Immunohistochemistry

Immunohistochemistry was carried out as previously described29. In general, the tissues were fixed in 10% neutral buffered formalin, then embedded in paraffin wax, followed by cutting into 5-μm histological sections and mounted on slides. Sections were stained with hematoxylin and eosin (H&E) or with a terminal deoxynucleotidyl transferase dUTP nick end labeling (TUNEL) kit (Roche, #11684809910) and histopathological changes were examined under a light microscope or a fluorescence microscope.

Western blotting

Western blotting was performed as previously described29. Briefly, rat tissues were cut into small fragments and treated with RIPA buffer (Cell Signaling) containing protease inhibitor cocktail. Tissues were then sonicated, centrifuged and the supernatant was collected and denatured by heating at 95°C for 5 min. Samples were loaded on SDS-PAGE gel for size fractionation, then transferred onto a PVDF membrane. Membranes were blocked with 5% blotting-grade milk for 0.5 h, incubated with primary antibodies overnight at 4°C, followed by washing with TBST and incubated with secondary antibodies. Fluorescence was imaged and quantitative analysis of band intensities was performed using ImageJ.

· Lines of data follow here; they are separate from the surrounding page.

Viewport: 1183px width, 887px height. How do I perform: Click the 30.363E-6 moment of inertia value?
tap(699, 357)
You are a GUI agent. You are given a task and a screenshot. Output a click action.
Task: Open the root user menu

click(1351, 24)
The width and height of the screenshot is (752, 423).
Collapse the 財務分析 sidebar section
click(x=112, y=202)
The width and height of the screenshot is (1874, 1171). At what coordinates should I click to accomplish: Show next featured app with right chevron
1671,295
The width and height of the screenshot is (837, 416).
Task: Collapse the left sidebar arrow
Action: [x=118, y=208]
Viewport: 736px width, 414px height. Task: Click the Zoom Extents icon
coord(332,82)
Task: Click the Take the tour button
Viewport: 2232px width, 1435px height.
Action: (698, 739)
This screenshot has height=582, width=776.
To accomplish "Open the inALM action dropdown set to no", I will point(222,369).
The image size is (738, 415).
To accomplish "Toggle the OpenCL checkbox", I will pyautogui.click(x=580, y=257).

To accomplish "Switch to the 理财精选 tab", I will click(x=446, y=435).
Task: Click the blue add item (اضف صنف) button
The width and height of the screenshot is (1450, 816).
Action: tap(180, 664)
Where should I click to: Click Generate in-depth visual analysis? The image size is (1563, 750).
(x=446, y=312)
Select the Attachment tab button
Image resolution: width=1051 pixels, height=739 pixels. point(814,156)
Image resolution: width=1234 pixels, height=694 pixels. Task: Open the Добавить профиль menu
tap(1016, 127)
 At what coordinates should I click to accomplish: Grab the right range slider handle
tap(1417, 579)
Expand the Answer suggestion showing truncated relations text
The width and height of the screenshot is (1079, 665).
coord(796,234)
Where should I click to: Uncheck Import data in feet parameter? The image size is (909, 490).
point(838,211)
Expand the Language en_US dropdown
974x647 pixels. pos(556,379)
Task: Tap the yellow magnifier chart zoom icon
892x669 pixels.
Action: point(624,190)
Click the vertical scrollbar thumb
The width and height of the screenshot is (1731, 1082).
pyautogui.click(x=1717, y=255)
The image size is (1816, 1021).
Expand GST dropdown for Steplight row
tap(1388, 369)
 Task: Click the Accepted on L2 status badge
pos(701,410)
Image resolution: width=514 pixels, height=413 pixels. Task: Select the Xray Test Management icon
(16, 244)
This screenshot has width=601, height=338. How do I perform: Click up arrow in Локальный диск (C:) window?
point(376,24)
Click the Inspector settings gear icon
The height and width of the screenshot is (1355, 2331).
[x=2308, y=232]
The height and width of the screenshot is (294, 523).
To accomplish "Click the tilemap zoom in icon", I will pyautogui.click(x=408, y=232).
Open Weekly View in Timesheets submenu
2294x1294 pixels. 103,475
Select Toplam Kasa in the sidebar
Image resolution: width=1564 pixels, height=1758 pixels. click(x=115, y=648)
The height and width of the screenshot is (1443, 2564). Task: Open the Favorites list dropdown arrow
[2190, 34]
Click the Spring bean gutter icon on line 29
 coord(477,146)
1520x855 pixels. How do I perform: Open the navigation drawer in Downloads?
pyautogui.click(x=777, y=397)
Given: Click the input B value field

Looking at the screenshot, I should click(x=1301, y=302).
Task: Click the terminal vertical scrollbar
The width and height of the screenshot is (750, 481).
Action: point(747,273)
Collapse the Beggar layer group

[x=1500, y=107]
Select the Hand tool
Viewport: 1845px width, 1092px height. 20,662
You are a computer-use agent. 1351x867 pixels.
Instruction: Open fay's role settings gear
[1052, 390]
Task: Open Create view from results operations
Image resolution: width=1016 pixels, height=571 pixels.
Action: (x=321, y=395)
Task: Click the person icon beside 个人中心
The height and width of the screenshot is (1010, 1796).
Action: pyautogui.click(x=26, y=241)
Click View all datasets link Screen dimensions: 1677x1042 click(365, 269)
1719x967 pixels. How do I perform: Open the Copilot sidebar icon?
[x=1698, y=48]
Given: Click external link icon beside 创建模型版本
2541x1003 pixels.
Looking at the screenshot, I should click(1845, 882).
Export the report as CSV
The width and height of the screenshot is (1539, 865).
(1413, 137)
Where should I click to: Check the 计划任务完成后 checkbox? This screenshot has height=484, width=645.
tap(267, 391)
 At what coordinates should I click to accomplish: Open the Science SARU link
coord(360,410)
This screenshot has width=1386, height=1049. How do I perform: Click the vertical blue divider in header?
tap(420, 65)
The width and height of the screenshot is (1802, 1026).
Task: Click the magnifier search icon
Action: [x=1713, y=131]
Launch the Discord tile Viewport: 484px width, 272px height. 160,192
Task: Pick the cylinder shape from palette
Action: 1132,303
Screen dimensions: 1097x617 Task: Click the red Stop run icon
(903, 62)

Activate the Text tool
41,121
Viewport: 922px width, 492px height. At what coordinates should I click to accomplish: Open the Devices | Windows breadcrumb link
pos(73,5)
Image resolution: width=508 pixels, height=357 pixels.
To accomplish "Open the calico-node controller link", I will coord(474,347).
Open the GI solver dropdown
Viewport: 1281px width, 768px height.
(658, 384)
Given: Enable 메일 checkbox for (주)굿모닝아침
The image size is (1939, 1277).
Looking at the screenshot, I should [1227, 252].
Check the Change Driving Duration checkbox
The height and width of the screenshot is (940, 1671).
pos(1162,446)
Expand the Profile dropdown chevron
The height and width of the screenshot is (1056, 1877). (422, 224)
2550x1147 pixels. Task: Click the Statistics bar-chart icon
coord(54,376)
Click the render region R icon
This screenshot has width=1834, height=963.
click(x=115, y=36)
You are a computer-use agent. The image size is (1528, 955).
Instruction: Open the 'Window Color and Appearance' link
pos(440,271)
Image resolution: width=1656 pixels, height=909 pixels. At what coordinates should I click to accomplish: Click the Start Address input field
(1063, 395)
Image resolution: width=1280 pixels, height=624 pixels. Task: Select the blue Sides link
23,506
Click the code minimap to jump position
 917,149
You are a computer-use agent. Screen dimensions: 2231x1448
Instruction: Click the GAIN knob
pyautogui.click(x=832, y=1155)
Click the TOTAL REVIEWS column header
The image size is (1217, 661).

Cell culture and assays for cell toxicity

The cell lines TM3 Leydig cells and TM4 Sertoli cells from ATCC were cultured in Ham's F12 + DMEM (1:1) with 2 mM glutamine, 5% horse serum and 2.5% foetal bovine serum (FBS). Balb/c 3T3 fibroblast cell line (clone A31) was obtained from the Cell Bank of Type Culture Collection of Chinese Academy of Science (Shanghai, China), as well as GC-1spg spermatogonia and GC-2spd(ts) spermatocytes were all maintained in DMEM medium supplemented with 10% FBS. All cells were cultured in an incubator with 5% CO2 at 37°C. Cell toxicity of DEHP on TM3 Leydig cells was tested by MTT assay. It should be noticed that DEHP is not very soluble in the culture medium and is often visible as an emulsion. Thus the concentration of DEHP added in cell culture was 500 µM which resulted in a soluble concentration of approximately 70 µM per previous report46.

Flow cytometry

Intracellular ROS and mitochondrial ROS were measured with specific dyes47. In detail, intracellular ROS was detected by 2’,7’-dichlorodihydrofluorescein diacetate (DCFH-DA) at a concentration of 5 µM for 30 min; and mitochondrial ROS was measured after staining cells with mitoSOX at a concentration of 3 µM for 30 min. Fluorescence signals were finally detected FACS.

ATP and NAD+ levels

Cellular ATP levels were detected with an ATPliteTM Luminescence Assay kit (PerkinElmer) as per the manufacturer's instructions. In general, TM3 cells were pretreated with DEHP at the indicated concentrations for 24 h. ATP inhibitor cocktail was added to inhibit ATP consumption. Then 50 µL of lysis buffer was added, followed by addition of substrate. Luminescence was measured in a luminescence counter (PerkinElmer). NAD+ assay was performed by using a commercial NAD/NADH assay kit (#ab65348).

DNA fiber experiment

In the DNA fiber experiments, cells were treated with 70 μM DEHP for 48 h. Cells were then incubated in 20 µM CldU for 20 min and then in 100 µM IdU for 20 min. Cells were then harvested by trypsinization and washing with cold PBS. The cell pellets were mixed with lysis buffer (0.5% SDS in 200 mM Tris-HCl [pH 7.5], 50 mM EDTA) on a glass slide. After tilting for 5 min, the slides were air dried, fixed in 3:1 methanol/acetic acid, incubated in 2.5 M HCl for 60 min, neutralized in 0.4 M Tris-HCl (pH 7.5) buffer for 5 min, washed in PBS and immunostained48. Antibodies and the dilutions used were, respectively, rat anti-BrdU (CldU), 1:200; Dylight 649 goat anti-rat, 1:100; mouse anti-BrdU (IdU), 1:40 and Dylight 488 goat anti-mouse, 1:100. Imaging was carried out using a Zeiss Axiovert 200 M microscope with the Axio Vision software packages (Zeiss).

Statistics

SPSS16.0 Statistical System was used to analyze the data. All data were presented as mean ± standard deviation (SD) or mean ± standard error of the mean (SEM). Data were analyzed using an unpaired Student's t test for two groups, or one-way analysis of variance (ANOVA) for multiple groups. Differences were considered statistically significant when the p value was less than 0.05.